Reproduce, exactly and in full, the lines from the one with "Task: Select the" through the one with "This screenshot has height=377, width=670." in the data below; drop pictures.

━━ Data to process

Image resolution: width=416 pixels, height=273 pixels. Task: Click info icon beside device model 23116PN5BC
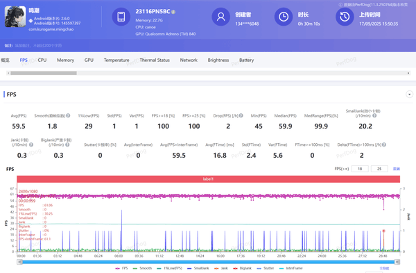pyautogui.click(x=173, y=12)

━━━━
━━ Data to process

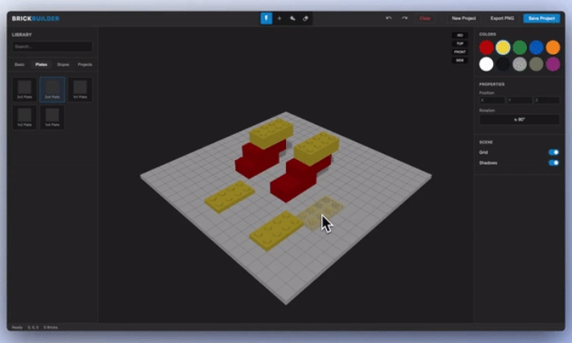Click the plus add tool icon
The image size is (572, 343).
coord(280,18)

━━━━
━━ Data to process

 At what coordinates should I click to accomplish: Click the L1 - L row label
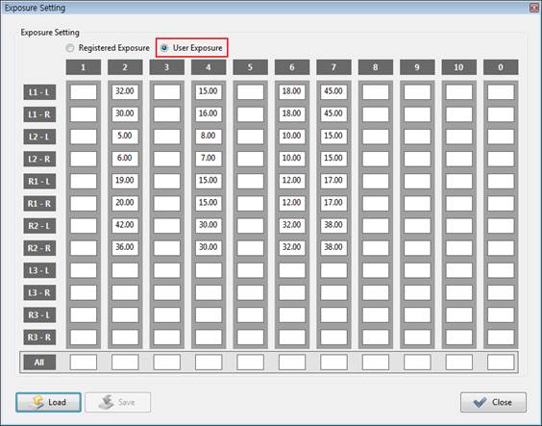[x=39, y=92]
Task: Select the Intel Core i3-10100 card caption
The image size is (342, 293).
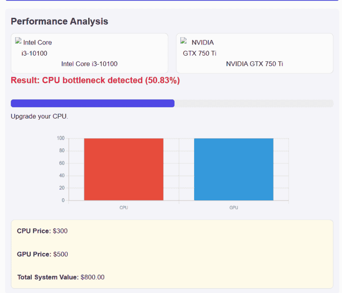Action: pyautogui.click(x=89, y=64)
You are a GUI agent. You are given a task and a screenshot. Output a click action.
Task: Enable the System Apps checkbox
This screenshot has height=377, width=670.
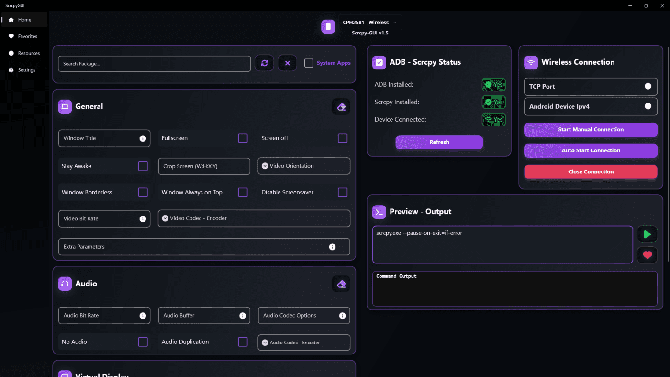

━━━━

** Response for this exercise **
Task: Select the Intel Core i3-10100 card caption
The image size is (342, 293).
Action: pyautogui.click(x=89, y=64)
You are a GUI agent. You are given a task and a screenshot. Output a click action.
Task: Enable the System Apps checkbox
This screenshot has height=377, width=670.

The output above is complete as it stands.